Leopards at Londolozi

Sabi Sands (a private concession adjacent to the Kruger National Park) is famed for leopards and perhaps no lodge is as well known for their relaxed leopards as Londolozi. While leopards are the main draw, overall the game viewing is incredible making this an ideal first spot for first time safari goers or wildlife enthusiasts. Initially a hunting lodge, the camp has been in operation since 1926 and many of the animals have become accustomed to vehicles, making it is possible to view them from a close distance. Leopards are generally skittish and dart away quickly at the first sign of humans. When they are spotted, it is often just a glimpse of their rosette patterned coats through the thicket. That is why it is so incredible to be able to view them relaxed and in the open at Londolozi.

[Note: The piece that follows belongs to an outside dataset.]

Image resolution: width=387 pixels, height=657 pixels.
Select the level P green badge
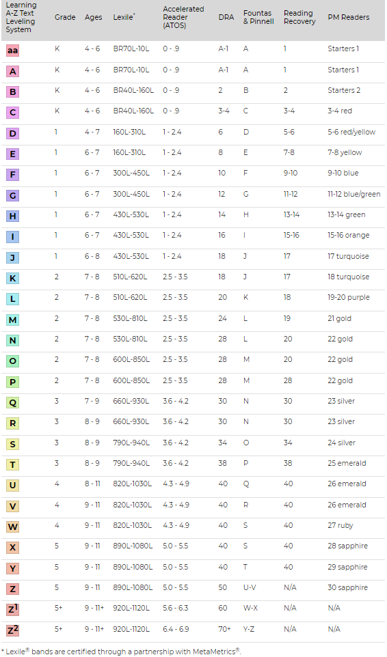[12, 382]
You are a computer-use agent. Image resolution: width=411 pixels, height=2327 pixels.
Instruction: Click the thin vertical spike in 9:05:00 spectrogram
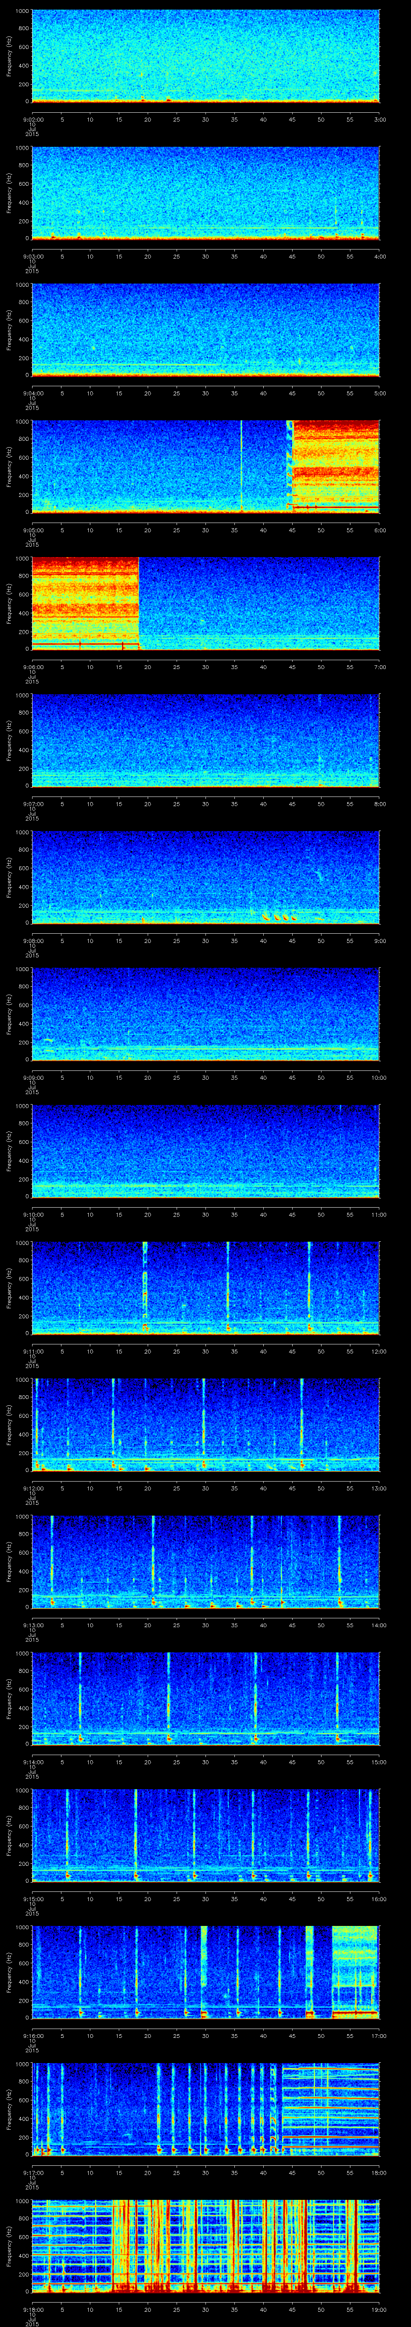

Surprisingly, in four game drives we only came across leopards on one drive, but what a sighting it was. Two other vehicles had already found a female leopard with a bushbuck kill. When we arrived, we found her with her mouth clamped around the bushbuck’s windpipe slowly suffocating the animal, but also preventing it from making any noise that might alert other predators that she had made a kill. After nearly five minutes, she dragged the bushbuck into a thick area and began opening the carcass when two other leopards approached.

The male and the female leopard had been seen together over the past two days which normally only occurs when leopards are mating. The rangers surmised that they were both young leopards who had just reached sexual maturity. The male did not appear all that interested in the young female who was following him. Knowing that she could not fend off two leopards from her kill, the female leopard immediately left the area. We waited to see if the other two leopards would spot the carcass, but they seemed more interested in chasing her off.  In the meantime a hyena approached, the hyena seemed to sense that something had happened, but was also unsuccessful in finding the kill. None of the predators seemed to have spotted the free meal. We followed the three leopards for a quite distance, but our ranger correctly guessed that the female leopard had outwitted the other two leopards and had returned to where she stashed the kill.

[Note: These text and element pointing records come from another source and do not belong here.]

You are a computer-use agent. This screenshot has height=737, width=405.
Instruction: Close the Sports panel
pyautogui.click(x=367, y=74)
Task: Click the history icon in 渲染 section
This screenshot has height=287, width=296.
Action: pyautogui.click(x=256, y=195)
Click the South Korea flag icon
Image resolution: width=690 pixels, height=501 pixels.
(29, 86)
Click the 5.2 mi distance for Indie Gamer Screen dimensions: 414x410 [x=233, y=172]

We looped back and found her devouring the bushbuck. She was hyper vigilant and kept raising her head and scanning to see if the leopards or hyenas would return and providing us with amazing photographs of her bloody face. An elephant approached while she was eating, but proceeded on without chasing her off. Then the two leopards returned. Having devoured nearly the entire hindquarters of the bushbuck, including pulling out and eating the intestines, she retreated. The male leopard found the unattended carcass and dragged it quite a distance into the tall river reeds. Although we lost visibility, we could hear him growling to prevent the other female leopard from feeding.

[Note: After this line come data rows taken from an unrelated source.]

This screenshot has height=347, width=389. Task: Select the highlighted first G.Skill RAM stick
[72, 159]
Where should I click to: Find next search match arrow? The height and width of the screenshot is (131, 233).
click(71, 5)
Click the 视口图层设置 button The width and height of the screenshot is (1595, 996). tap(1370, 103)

It was one of the most amazing interactions I have seen.

Besides leopards, we saw nearly every antelope species, a cheetah (which is quite uncommon given the dominance of lions and leopards in the area), giraffes, a side striped jackal, and loads of elephants. Although we did encounter lions, two new males were calling in the area and many of the prides were hiding their sub-adult youngsters as the new males would likely kill them. If you want to read more about which dominate males are likely to take over the Londolozi territory, follow the excellent Londolozi blog.

Londolozi has five camps on the property, and I had booked at Founders Camp. On my previous two visits I had stayed at Varty Camp and the principle difference between the two is that Founders has slightly more modern safari decor. Like most lodges in the price bracket, the service is excellent, the guiding and tracking superb, and guests will want for nothing.

Although I was only at Londolozi for two nights, on my first night I drifted to sleep to the sound of male lions calling, hippos grunting, an elephant trumpeting, and hyenas howling. It does not get any better than that.